Realistic Evaluation of Test-Time Adaptation Algorithms: Unsupervised Hyperparameter Selection
This work highlights a critical benchmarking gap in TTA research, which is important for researchers and practitioners aiming to deploy robust models in real-world scenarios, though it is incremental in nature.
The paper addresses the problem of realistic hyperparameter selection for Test-Time Adaptation (TTA) algorithms under distribution shifts, showing that some recent state-of-the-art methods perform worse than older ones when evaluated with unsupervised selection strategies, and that forgetting remains an issue.
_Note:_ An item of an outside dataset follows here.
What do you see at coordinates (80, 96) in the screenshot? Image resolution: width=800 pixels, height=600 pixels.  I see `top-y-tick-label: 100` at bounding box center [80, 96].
Test-Time Adaptation (TTA) has recently emerged as a promising strategy for tackling the problem of machine learning model robustness under distribution shifts by adapting the model during inference without access to any labels. Because of task difficulty, hyperparameters strongly influence the effectiveness of adaptation. However, the literature has provided little exploration into optimal hyperparameter selection. In this work, we tackle this problem by evaluating existing TTA methods using surrogate-based hp-selection strategies (which do not assume access to the test labels) to obtain a more realistic evaluation of their performance. We show that some of the recent state-of-the-art methods exhibit inferior performance compared to the previous algorithms when using our more realistic evaluation setup. Further, we show that forgetting is still a problem in TTA as the only method that is robust to hp-selection resets the model to the initial state at every step. We analyze different types of unsupervised selection strategies, and while they work reasonably well in most scenarios, the only strategies that work consistently well use some kind of supervision (either by a limited number of annotated test samples or by using pretraining data). Our findings underscore the need for further research with more rigorous benchmarking by explicitly stating model selection strategies, to facilitate which we open-source our code.